Building a Design System to elevate data analysis
Challenge: A civic housing data tool had strong underlying data but no design system, no validated understanding of its users, and no visual language credible enough to support fundraising.
My Role: Lead product designer from discovery through execution. I owned user research, information architecture, the full design system, the Figma component library, and the Lovable prototype.
Team Structure: Lead Product Designer (me), Engineer, Product Manager
Impact: A complete design system, working prototype, and launched feature updates - used to support fundraising conversations for the OpenRent Initiative to expand to new locations.
Summary: OpenRent had strong data and a clear mission, but its interface wasn't meeting users where they were. I started with research to understand who was actually using the product and what they needed, then rebuilt the UI from the ground up — designing a component library, improving search and filter interactions, and introducing new features like map breadcrumbs, scannable hover cards, a detailed information panel, and a comparison panel as a future-facing primitive. The result gave the team a built product they could show investors with confidence.

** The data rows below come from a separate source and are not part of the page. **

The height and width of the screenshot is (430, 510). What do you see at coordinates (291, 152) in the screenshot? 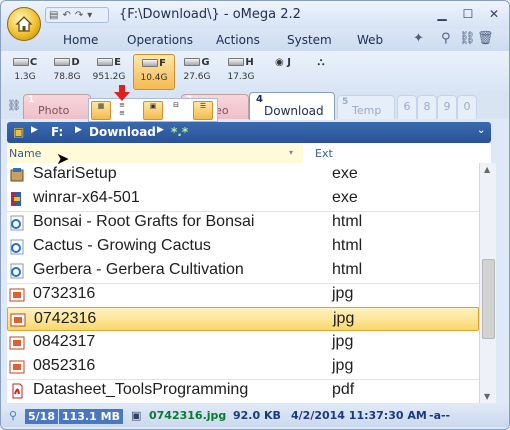
I see `sort-icon: ▾` at bounding box center [291, 152].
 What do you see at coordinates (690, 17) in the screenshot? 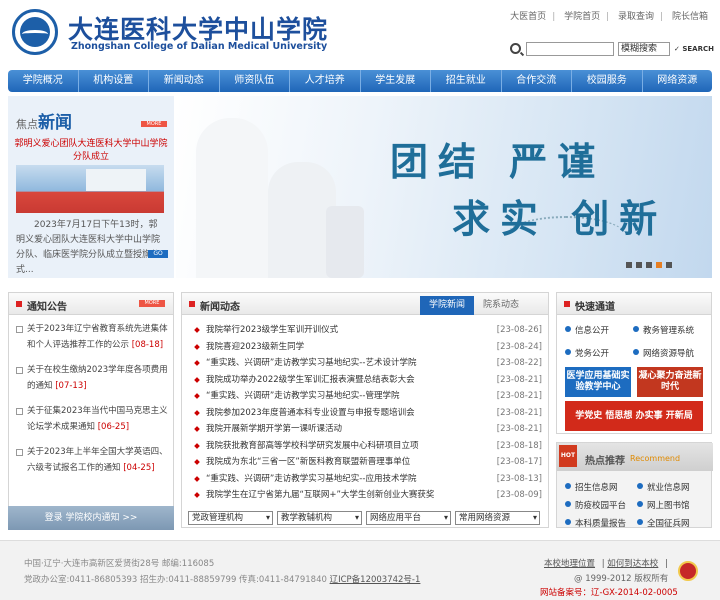
I see `top-link-president-mailbox: 院长信箱` at bounding box center [690, 17].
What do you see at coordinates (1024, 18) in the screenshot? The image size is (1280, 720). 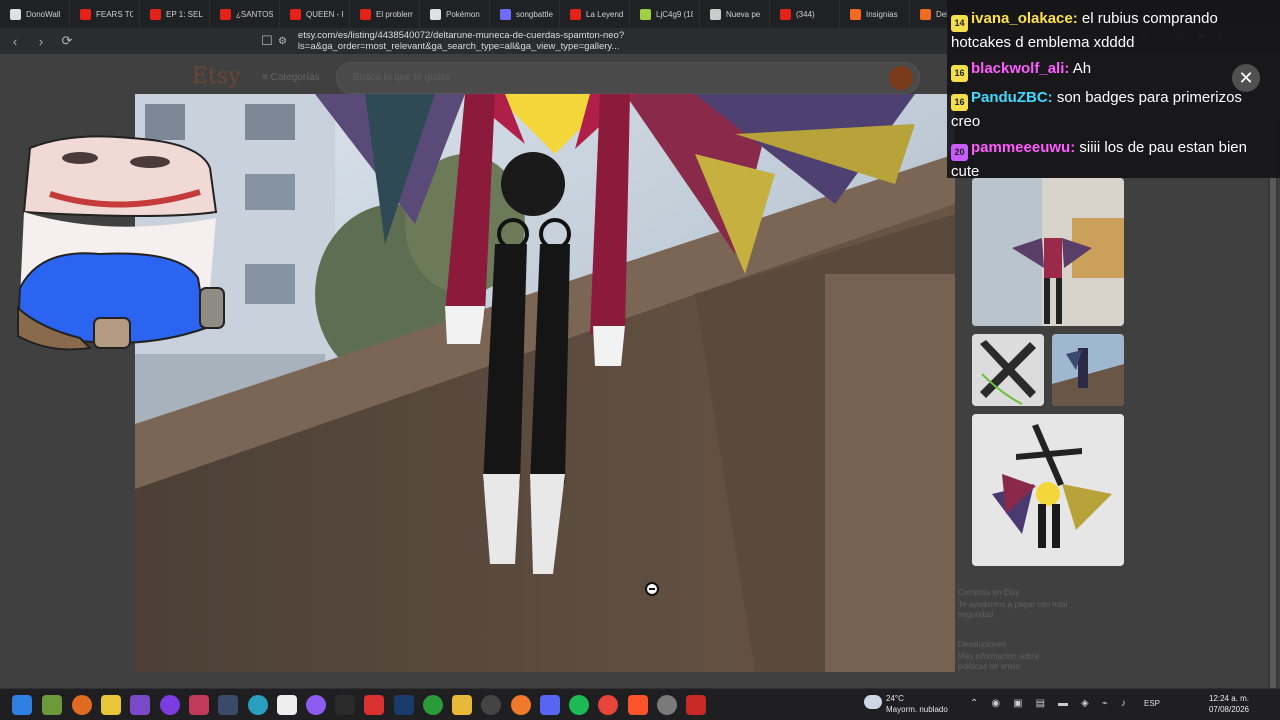 I see `chat-username: ivana_olakace:` at bounding box center [1024, 18].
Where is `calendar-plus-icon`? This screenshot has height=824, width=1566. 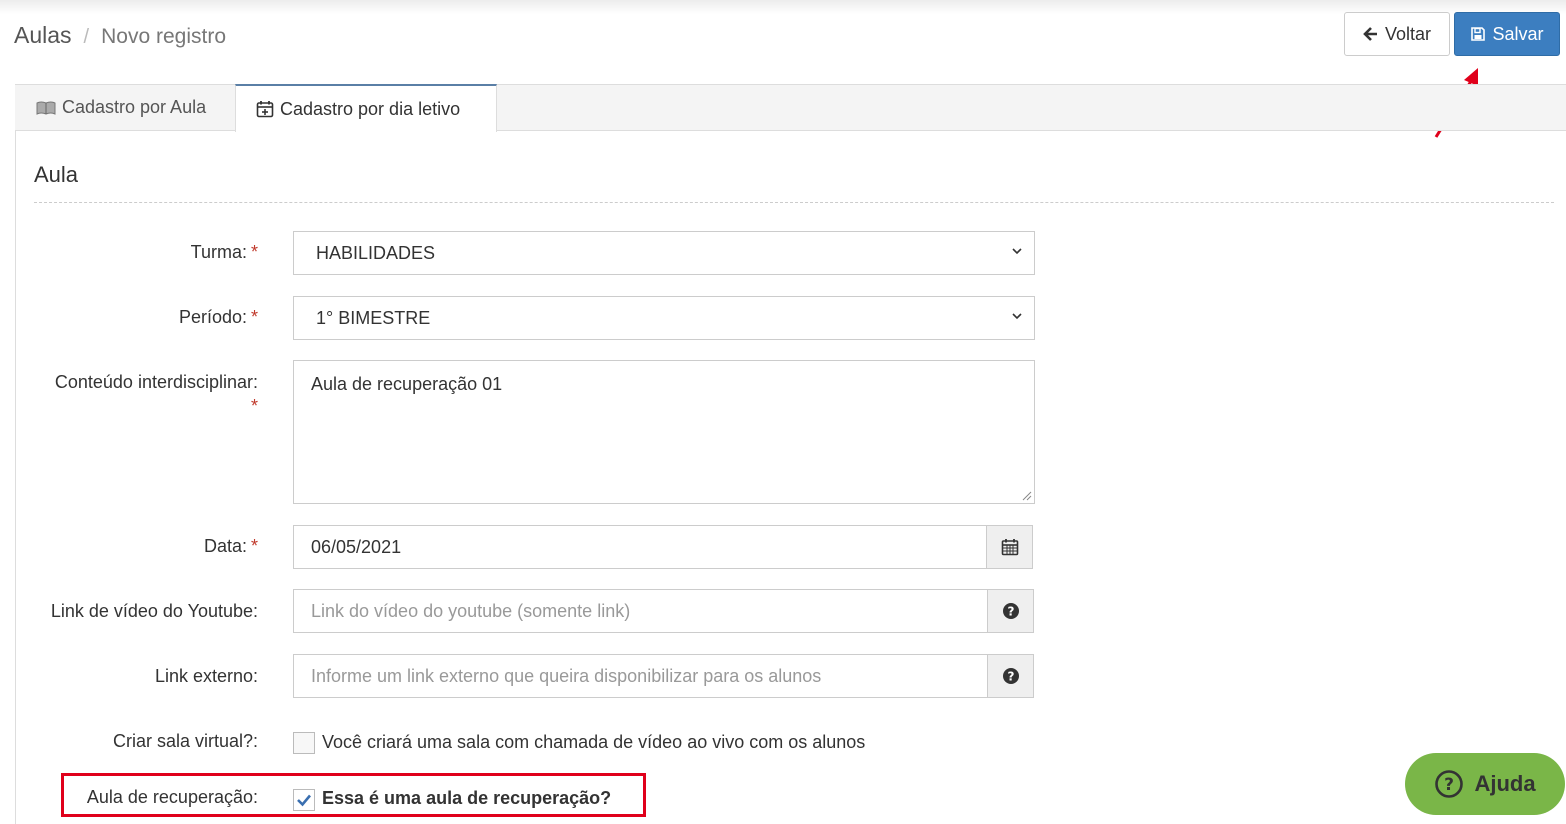 calendar-plus-icon is located at coordinates (265, 110).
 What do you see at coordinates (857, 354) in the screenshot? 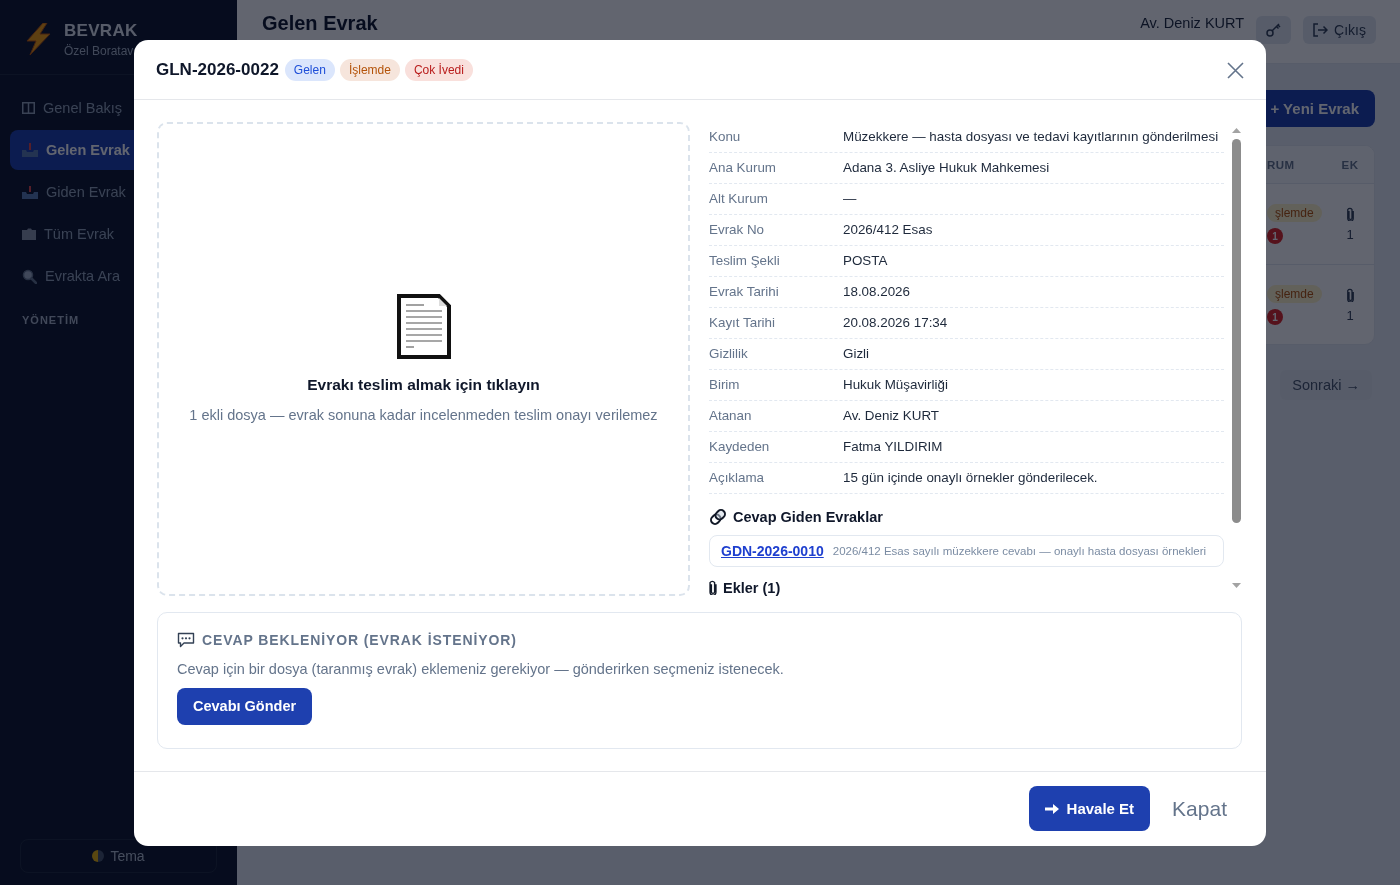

HMW make spatial data legible to non-technical advocates while preserving what researchers need to trust it?
the Discovery
The first assumption I tested was whether researchers and advocates needed different products. They actually needed the same data but framed two different ways.
I conducted user interviews to surface what each group actually needed in practice. The finding that changed everything: researchers and advocates didn't disagree about the data, they disagreed about the framing and context. Researchers wanted comparable data - where does this neighborhood sit on the full spectrum and how does this building compare to the neighborhood? Advocates wanted categorical clarity - is this affordable, mixed-income, or market rate? They wanted to be able to drill down into the details of each property. I was able to navigate this through information hierarchy across unit hover cards, detail panels, and a comparison panel being intentional about the product real-estate in a way to future proof the design.
THE DESIGN - Brand
Before building components, I established the foundational constraint the whole system would rest on: a strict separation of color use. The early prototype had brand colors and signal colors collapsing - for example coral being used simultaneously as "this is our visual identity" and "rent is rising here." When everything is brand-colored, nothing read as a signal.

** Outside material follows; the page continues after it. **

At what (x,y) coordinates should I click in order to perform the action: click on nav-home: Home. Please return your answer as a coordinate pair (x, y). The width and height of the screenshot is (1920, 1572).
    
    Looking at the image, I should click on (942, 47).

The four categories, enforced throughout:
Brand colors (Dry Sage, Soft Peach, Vibrant Coral, Wine Plum, Deep Mocha) - identity only, used sparingly in UI
Signal colors (red rising, green falling) - data values only, never decorative
Map choropleth colors the five-step sage-to-coral scale, used only on the map canvas that aligned with the brand colors without competing
Typography followed the same discipline: Junicode for editorial text and place names, Work Sans for UI labels and body, Roboto Mono for data values. The mono choice for data values is both a legibility decision (tabular figures align correctly) and a semantic one - it signals "this is a number to compare, not a label to read."
The Design - System
The Figma component library was built from the smallest unit outward: Divider → LabelValue → Signal → Badge → IconLabel → Checkbox → Toggle → Slider — then assembled into Hover Card → Property Detail Panel → Filter Panel → Search Bar → Comparison Bar.
The sequence mattered. Building primitives before assembled components meant every downstream component inherited consistent spacing, states, and color rules from the foundation. When a primitive changed, everything that used it updated. The filter panel is the clearest example of where this paid off.
The prototype wasn't just for users, it was for investors. Every design decision carried a second audience: people evaluating whether this product was real, well-considered, and worth backing.
The design system did two things at once. For users, it made the product feel credible and navigable. For investors, it demonstrated that someone had thought through the visual language, the component hierarchy, the color rules, and the information architecture at a level of rigor that matched the quality of the underlying data.
The comparison panel (designed as a primitive and built out in the system) was the clearest example of this dual purpose. It wasn't shipped yet, but it was fully specified. Investors could see exactly where the product was going without having to imagine it.
The figma design
Hover cards surface the most scannable facts about a property or neighborhood - name, rent figure, burden signal, and affordability category - on hover. Researchers scanning twelve buildings across a neighborhood don't have to open a panel to triage; they can read the relevant data inline and move on.
The filter panel controls the map without leaving it. It was one of the decisions that looked small and had layout-wide consequences. Filter panels are workflow decisions, not aesthetic ones. The right width determines whether a user can actually navigate the data or is fighting the UI to do it. The right data levels allow each user to navigate the data quickly and effectively. Filters became the make it or break it for the whole experience.
These features launched first with the detail panel launching next and the comparison panel soon to come. The order was important to be able to first clearly navigate the data, then validate the information, and finally aleviate cognitive load through visual analysis.